# Price Forecast Notebook

This notebook reproduces the data loading, feature engineering, and prediction logic from the Way2Agri Price Forecast Django application. It allows for interactive analysis and visualization of the price forecasting model.

## 1. Setup and Imports

First, we import the necessary libraries. We need `os` for file paths, `pandas` for data manipulation, `numpy` for numerical operations, `joblib` to load our trained model, and `matplotlib` for plotting.

In [None]:
import os
import pandas as pd
import numpy as np
import joblib
import matplotlib.pyplot as plt

# Set plot style
plt.style.use('seaborn-v0_8-whitegrid')

## 2. Define Paths and Load Data

We define the paths to our data file, model, and scaler. Then, we load the historical price data from `price_data.csv`. If the file doesn't exist, we create some synthetic demo data to ensure the notebook can run.

In [None]:
# Define paths relative to the project root
ROOT = '.' # Assuming the notebook is in the project root
MODEL_PATH = os.path.join(ROOT, 'price_model.pkl')
SCALER_PATH = os.path.join(ROOT, 'scaler.pkl')
CSV_PATH = os.path.join(ROOT, 'price_data.csv')

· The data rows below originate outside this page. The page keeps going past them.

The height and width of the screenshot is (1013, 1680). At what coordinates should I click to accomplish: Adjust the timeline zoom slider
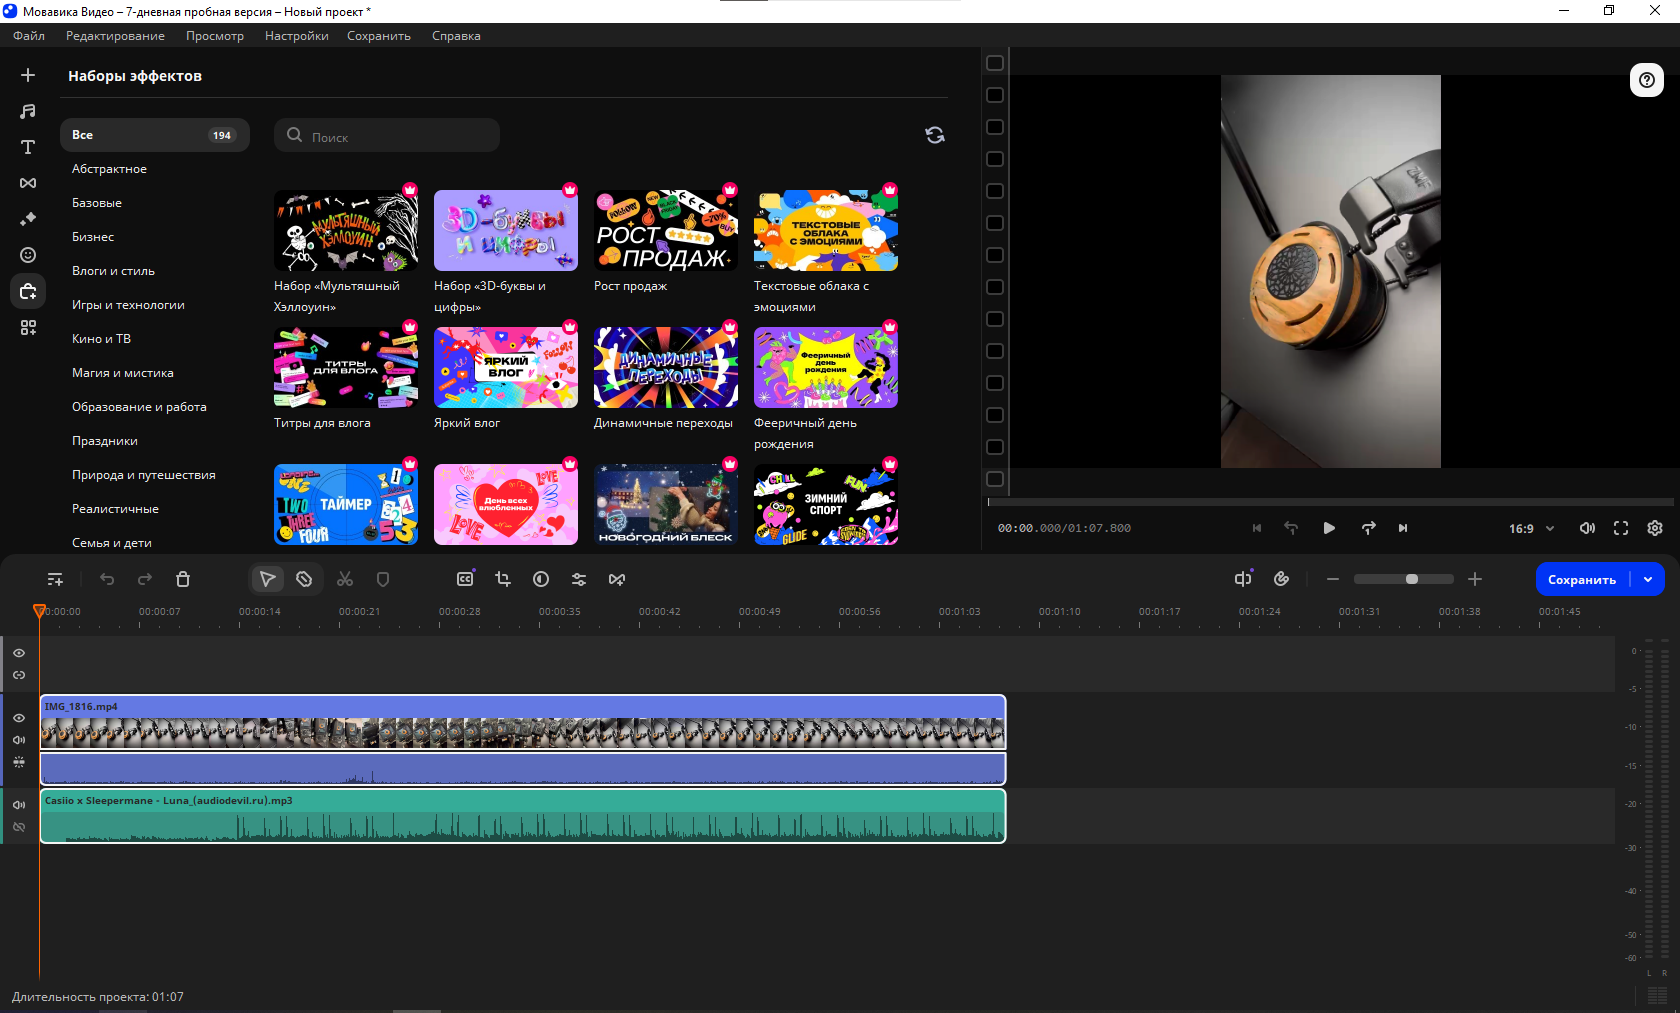pos(1411,579)
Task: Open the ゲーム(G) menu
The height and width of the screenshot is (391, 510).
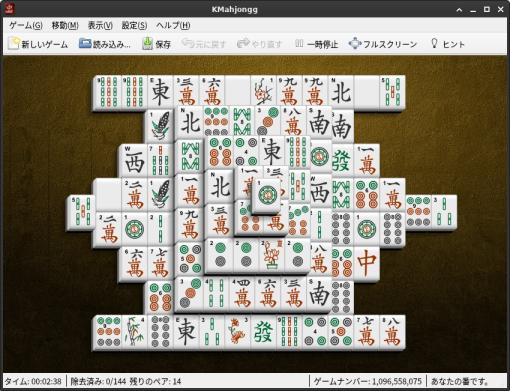Action: point(26,25)
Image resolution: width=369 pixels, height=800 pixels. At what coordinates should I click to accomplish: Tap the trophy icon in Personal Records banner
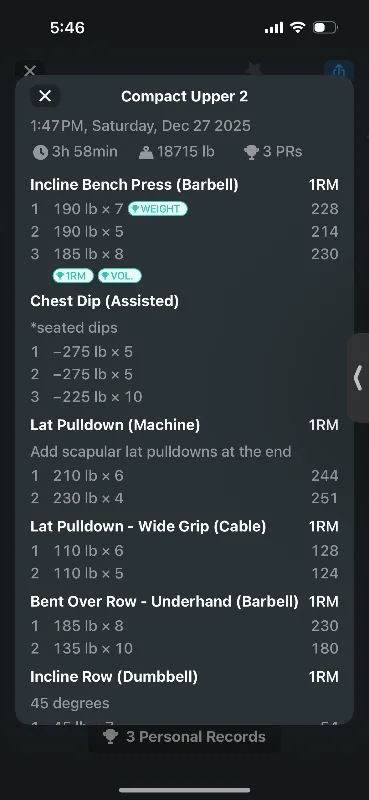pyautogui.click(x=110, y=737)
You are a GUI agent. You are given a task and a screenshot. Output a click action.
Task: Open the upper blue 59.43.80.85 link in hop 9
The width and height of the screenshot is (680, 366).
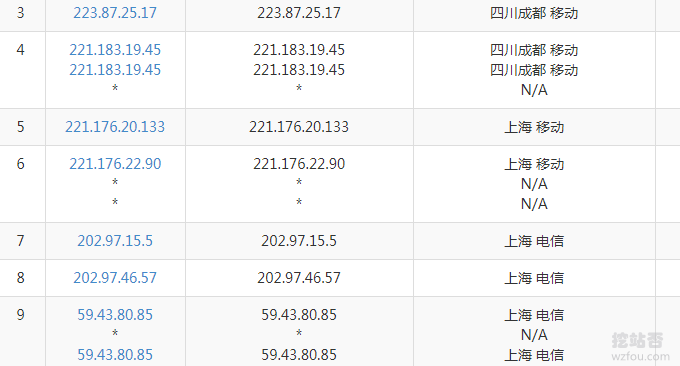[115, 315]
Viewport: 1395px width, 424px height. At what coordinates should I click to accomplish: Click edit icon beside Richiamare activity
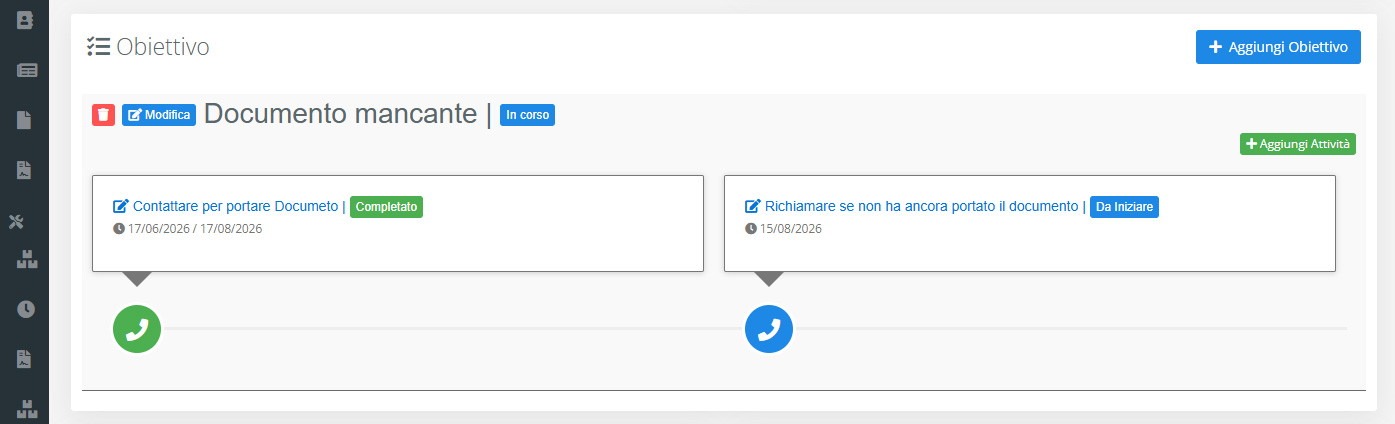(x=753, y=207)
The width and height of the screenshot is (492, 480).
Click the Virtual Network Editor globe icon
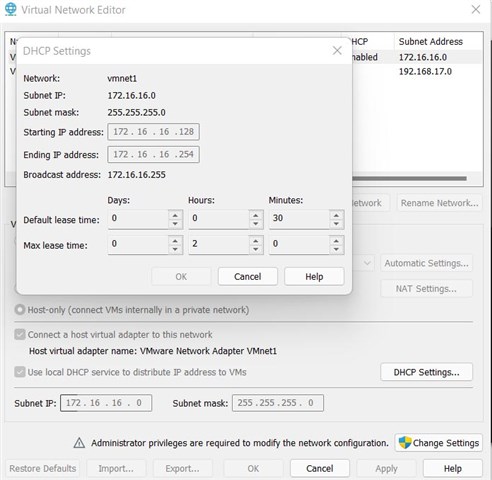pyautogui.click(x=11, y=9)
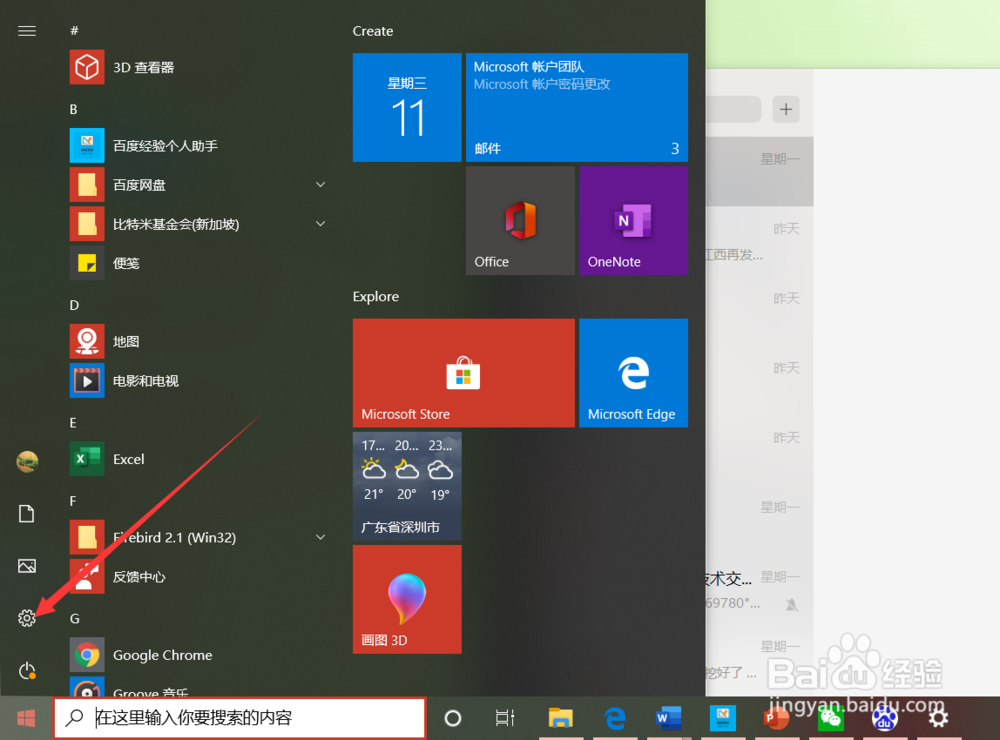The image size is (1000, 740).
Task: Start Google Chrome from the Start menu
Action: pyautogui.click(x=162, y=655)
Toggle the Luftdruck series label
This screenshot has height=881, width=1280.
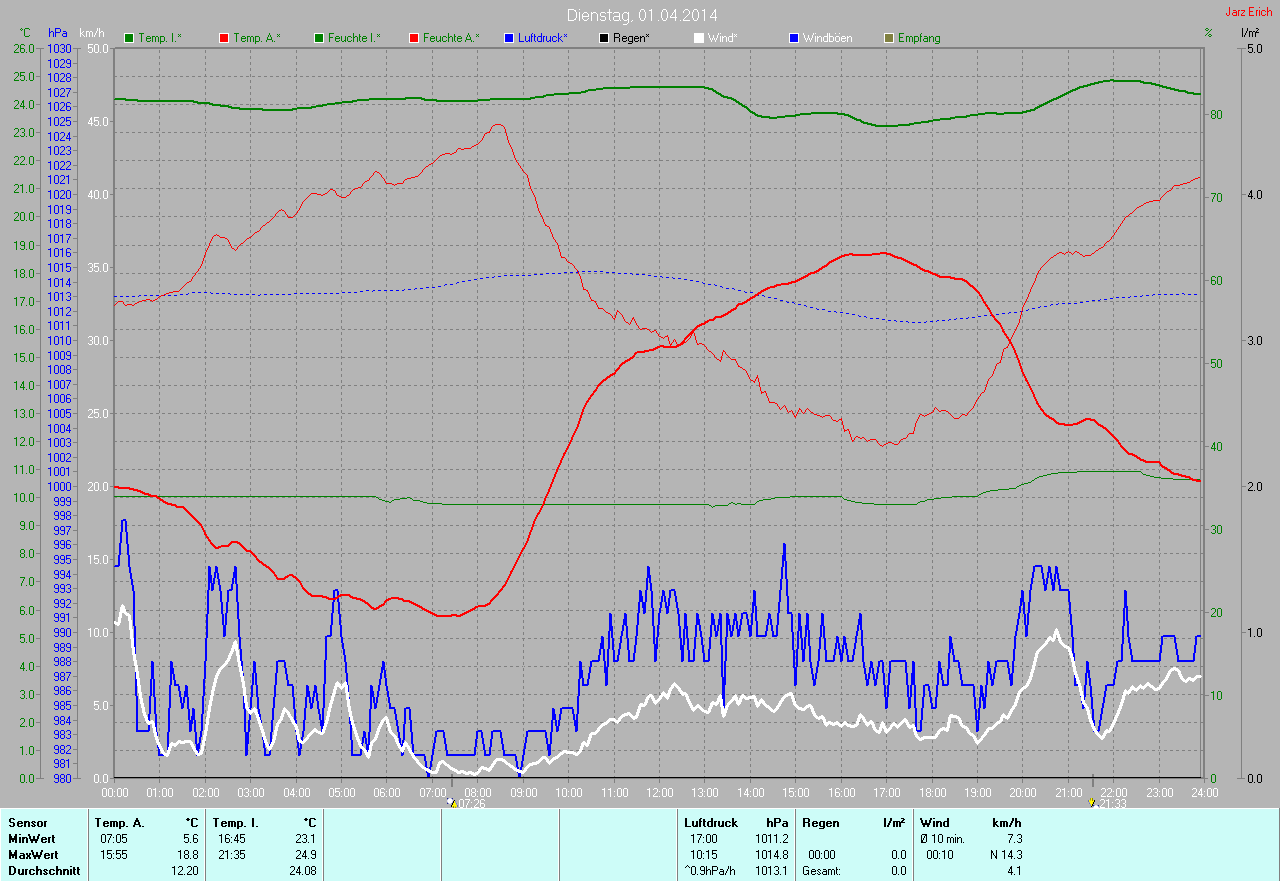coord(543,38)
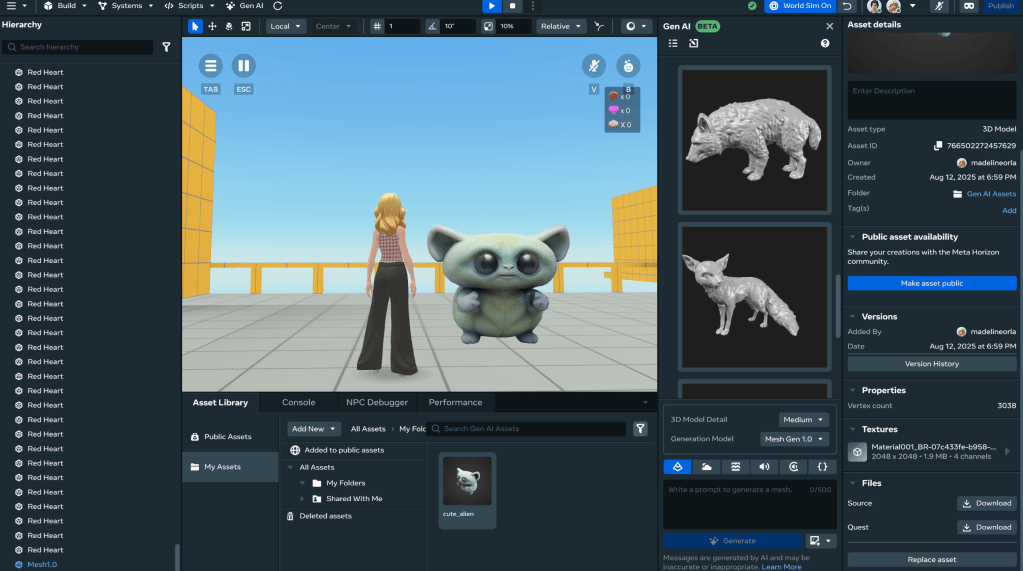1023x571 pixels.
Task: Select the script generation curly braces icon
Action: (x=821, y=466)
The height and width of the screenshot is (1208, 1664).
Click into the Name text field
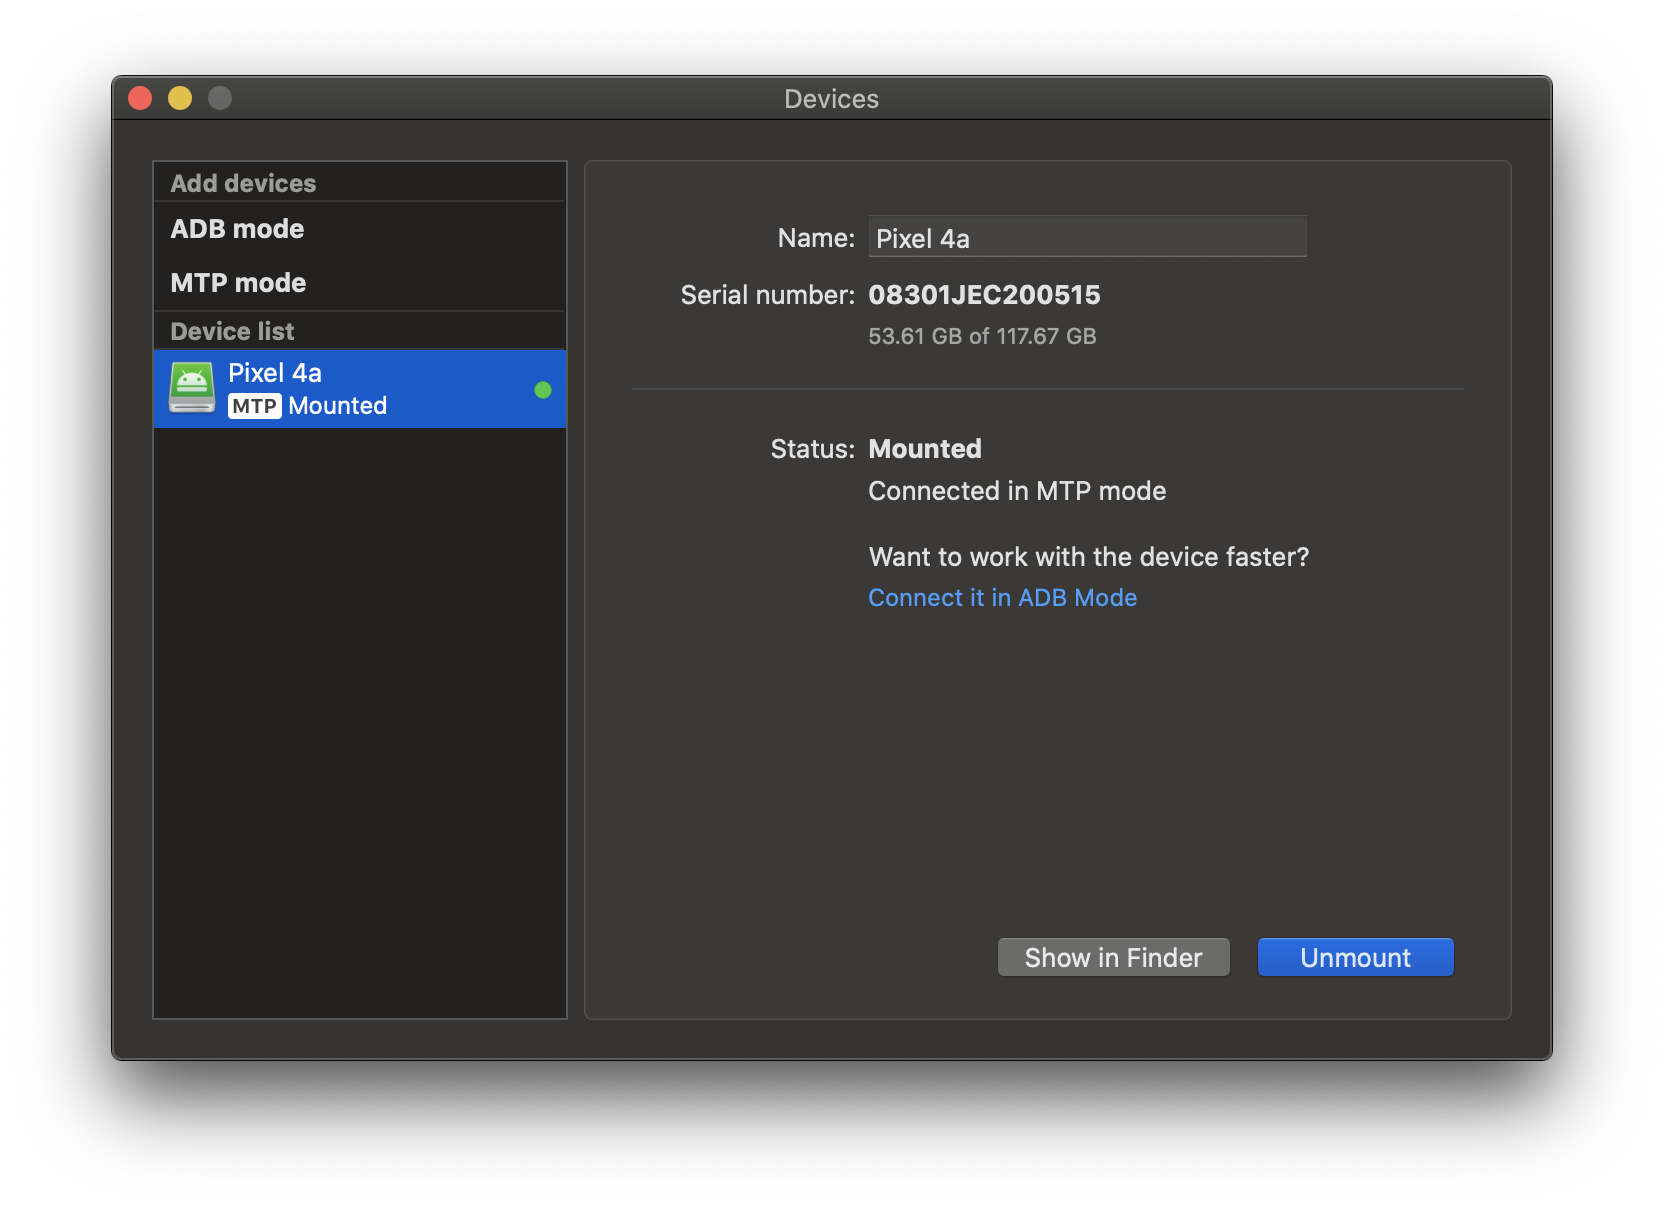(1087, 238)
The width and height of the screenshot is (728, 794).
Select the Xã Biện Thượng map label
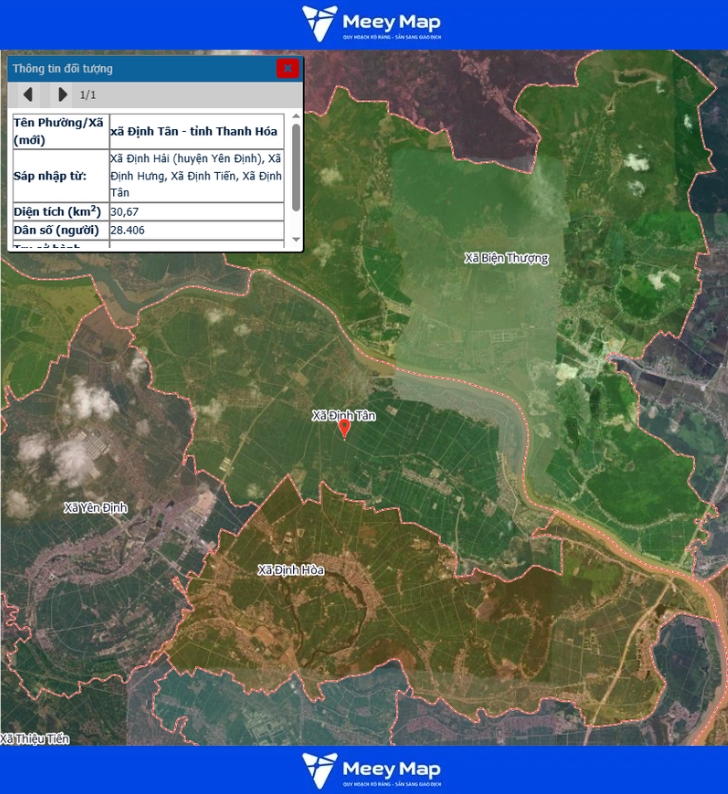[506, 258]
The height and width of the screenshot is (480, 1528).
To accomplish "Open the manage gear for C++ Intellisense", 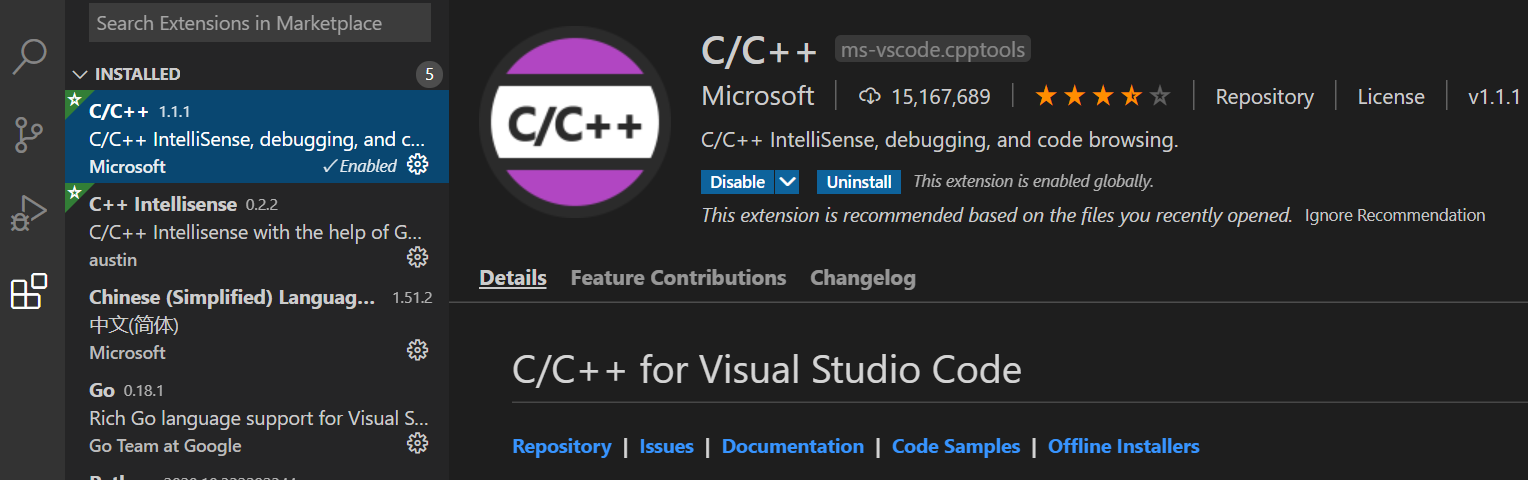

# Load dataset or create a demo dataframe
if os.path.exists(CSV_PATH):
    df = pd.read_csv(CSV_PATH, parse_dates=['date'])
    # Rename column for consistency if needed
    if 'avg_monthly_price' in df.columns:
        df = df.rename(columns={'avg_monthly_price': 'price'})
else:
    print("price_data.csv not found. Creating demo data.")
    rng = pd.date_range(start='2015-01-01', periods=120, freq='MS')
    trend = np.linspace(1000, 2000, len(rng))
    seasonal = 80 * np.sin(2 * np.pi * (rng.month - 1) / 12)
    df = pd.DataFrame({'date': rng, 'price': trend + seasonal})

print("Data loaded successfully.")
df.head()

## 3. Data Cleaning and Preparation

We perform basic data cleaning by sorting the data by date, removing duplicates, and filling any missing price values using time-based interpolation.

In [None]:
df = df.sort_values('date').drop_duplicates('date').reset_index(drop=True)

# Interpolate missing values
if df['price'].isnull().any():
    df['price'] = df['price'].interpolate(method='time').ffill().bfill()

print("Data cleaned. Shape of dataframe:", df.shape)
df.tail()

## 4. Feature Engineering

We create features that the model expects for training and prediction. This includes a time trend `t` and cyclical features for the month (`month_sin`, `month_cos`).

In [None]:
df['month'] = df['date'].dt.month
df['t'] = np.arange(len(df))
df['month_sin'] = np.sin(2 * np.pi * (df['month'] - 1) / 12)
df['month_cos'] = np.cos(2 * np.pi * (df['month'] - 1) / 12)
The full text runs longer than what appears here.